## Your goal
Please give, as a JSON list of strings with one string per line and blank lines omitted, the lines of the records from the line that contains "Sort table by Zahlungsdatum column header" through the line that contains "Viewport: 1280px width, 881px", and leave the pictures out of the answer.
## Start Records for this task
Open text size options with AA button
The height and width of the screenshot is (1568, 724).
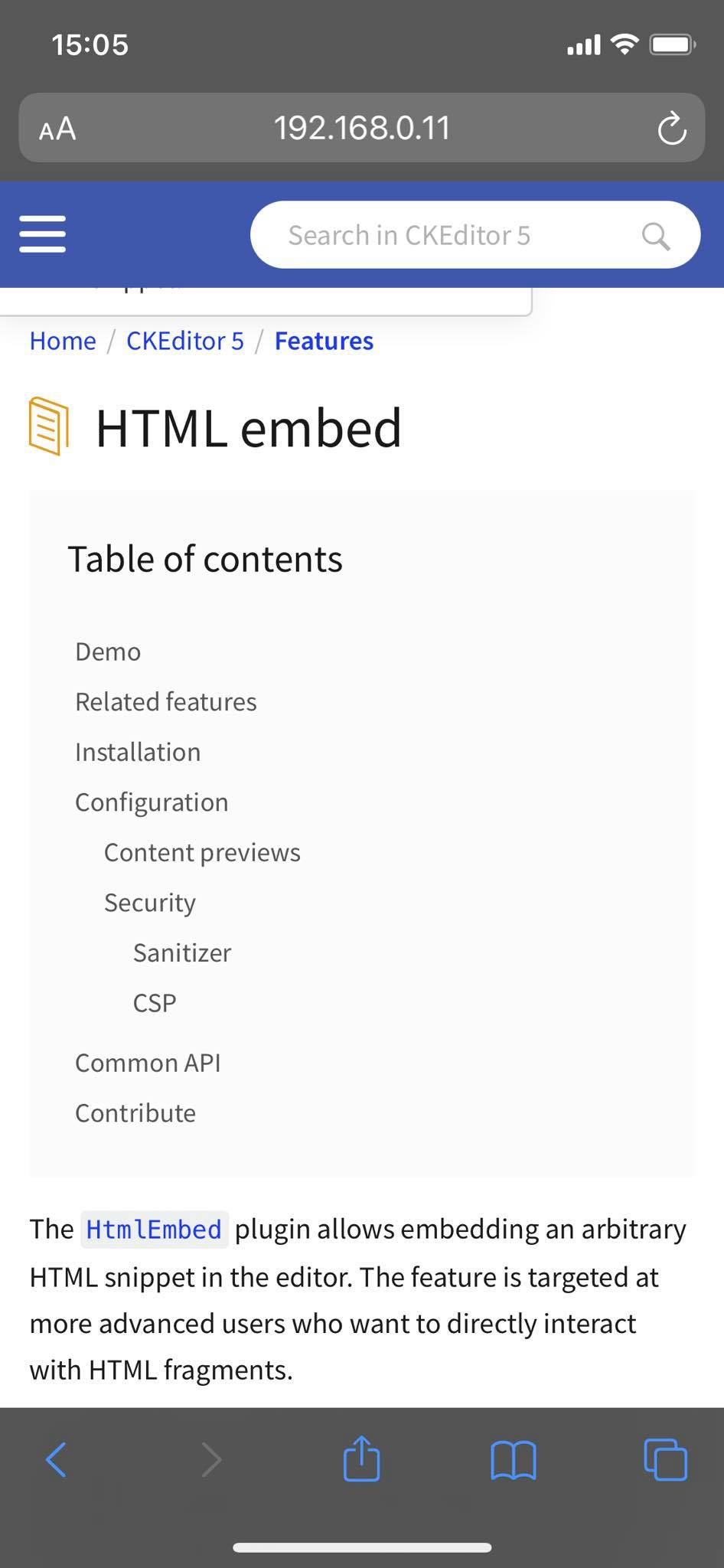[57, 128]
## End Records for this task
## Start Records for this task
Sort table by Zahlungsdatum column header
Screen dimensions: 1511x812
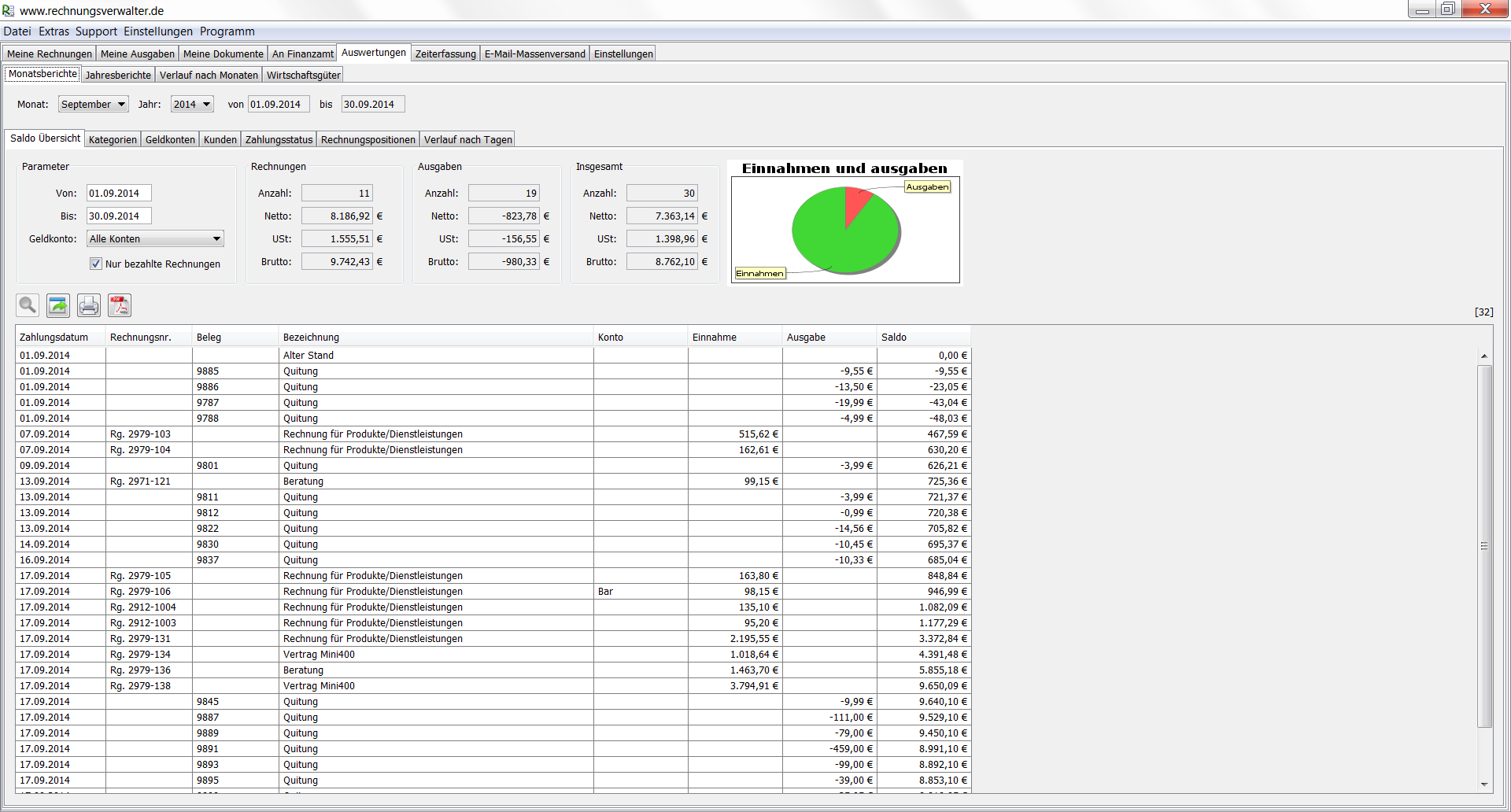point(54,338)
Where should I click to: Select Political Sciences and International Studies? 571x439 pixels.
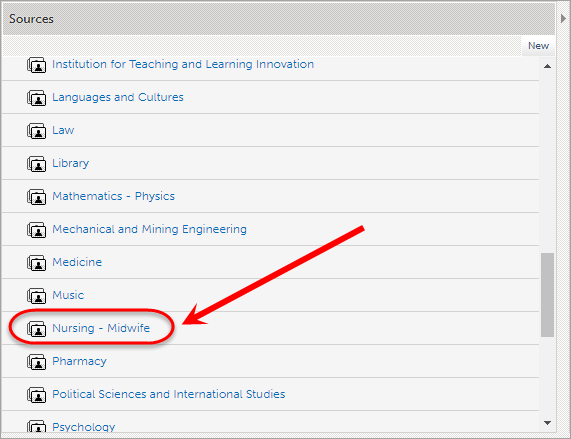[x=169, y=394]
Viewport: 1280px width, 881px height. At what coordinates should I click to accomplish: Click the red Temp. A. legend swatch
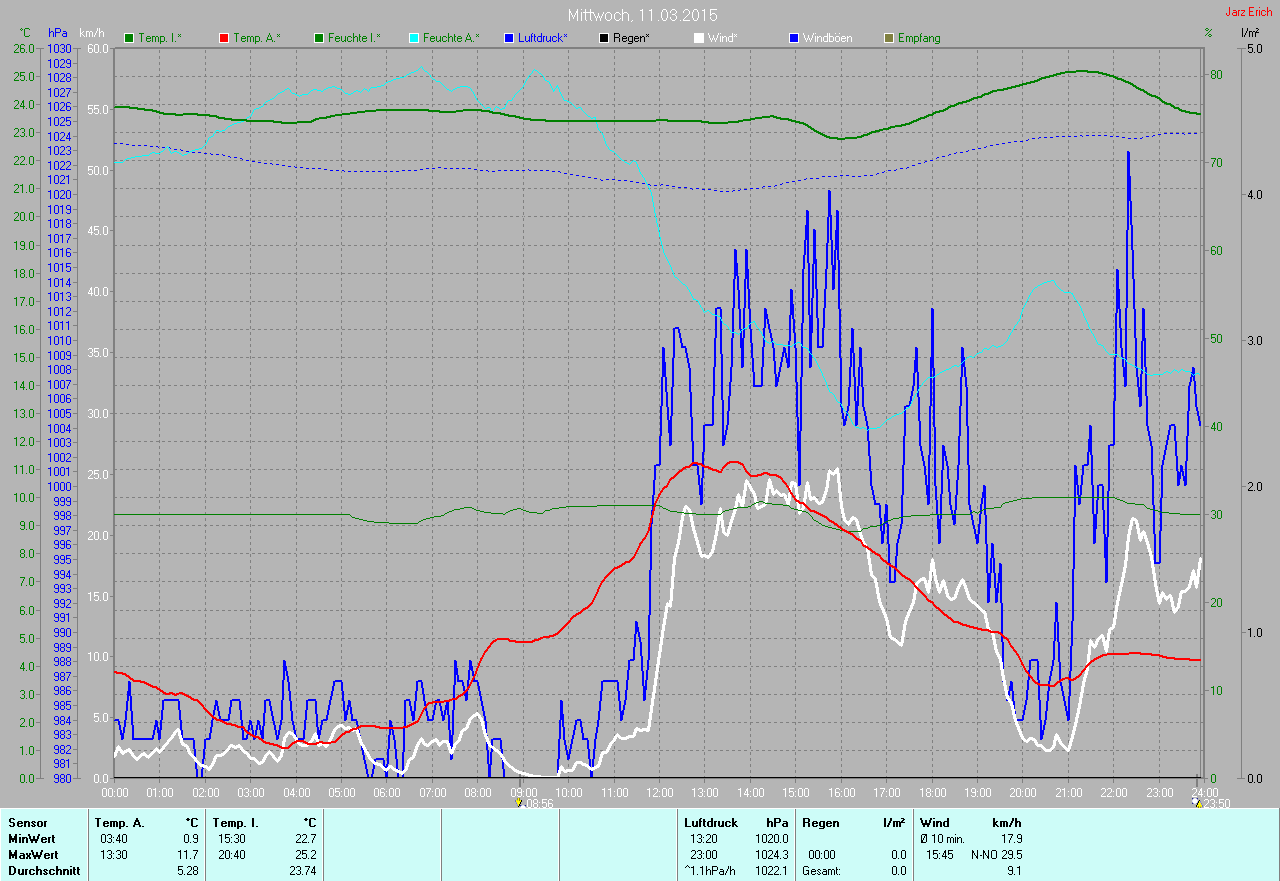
## End Records for this task
## The response
[
  "Sort table by Zahlungsdatum column header",
  "Screen dimensions: 1511x812",
  "point(54,338)",
  "Where should I click to: Select Political Sciences and International Studies? 571x439 pixels.",
  "[x=169, y=394]",
  "Viewport: 1280px width, 881px height. At what coordinates should I click to accomplish: Click the red Temp. A. legend swatch"
]